Bancário indenizado: Principal testemunha em processo criminal contra envolvidos no assalto ao posto bancário em que trabalhava, um funcionário do HSBC Bank Brasil S/A – Banco Múltiplo, um trabalhador foi ameaçado de morte, e sua família também, caso incriminasse o vigilante do banco, que era um dos assaltantes. O perigo e o trauma sofridos o levaram a ajuizar ação na Justiça do Trabalho, que, em sentença de primeiro grau, condenou o empregador a indenizá-lo por danos morais. Ao examinar recurso da empresa contra essa decisão, a Sexta Turma do Tribunal Superior do Trabalho manteve entendimento de que o HSBC tem responsabilidade pelo dano moral sofrido pelo bancário.
Furto na faculdade 1: O Centro Universitário Feevale foi condenado a indenizar acadêmica que deixou a bolsa, em armário da faculdade teve seus objetos furtados. A indenização é de R$ 1.398,00 correspondentes ao valor do que foi subtraído: celular, máquina fotográfica e dinheiro. A decisão unânime é da 2º Turma Recursal Cível. A estudante deixou a bolsa no armário colocado à disposição pela Universidade para guarda de objetos pessoais, porque era proibido o ingresso no laboratório com bens. Requereu indenização por danos materiais e morais. A ré argumentou que incumbia à autora trancar o armário e que ao deixá-lo apenas encostado contribuiu para o furto.

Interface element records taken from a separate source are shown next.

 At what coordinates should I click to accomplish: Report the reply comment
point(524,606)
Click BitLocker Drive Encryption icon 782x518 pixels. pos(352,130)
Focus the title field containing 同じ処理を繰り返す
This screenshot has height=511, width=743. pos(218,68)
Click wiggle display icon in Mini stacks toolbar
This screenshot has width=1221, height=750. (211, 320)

Furto na faculdade 2: Destacou o magistrado que incumbia à Universidade, em face do dever de vigilância, disponibilizar juntamente com os armários sistema de segurança, como cadeados ou chaves, ou informar previamente aos alunos que a eles incumbia trancar os armários com cadeados. “Não tendo a ré fornecido armário dotado de sistema de segurança eficiente ou informado adequadamente aos alunos da sistemática a ser adotada remanesce hígido o dever de indenizar.”A indenização por danos morais deferida em 1º Grau foi afastada pela Turma Recursal. Proc. 71002105856 . Com informações do TJRS.
Dívida milionária: Uma empresa de engenharia, que atua no segmento de pavimentação e asfalto, teve sua falência decretada no último dia 26 de fevereiro, pelo juiz Sálvio Chaves, 3ª Vara Empresarial de Belo Horizonte. A falência da Marajó Engenharia Ltda foi requerida pela Ipiranga Asfaltos S/A, empresa do grupo Petrobrás fornecedora de matéria prima para pavimentações. A Ipiranga alegou em seu pedido que a Marajó Engenharia lhe devia, no mês de agosto de 2008, R$ 1 milhão em duplicatas que não foram liquidadas pela empresa. A Marajó Engenharia contestou as informações e alegou que o valor da dívida era incorreto, argumentando que não reconhecia as assinaturas em algumas das notas fiscais apresentadas, que classificou de ilegíveis. Também destacou o fato de estar no mercado há mais de 20 anos, culpando a crise econômica mundial de 2008 pela desestabilização da empresa, além da carga tributária elevada. Por ser de 1ª Instância, a decisão está sujeita a recurso.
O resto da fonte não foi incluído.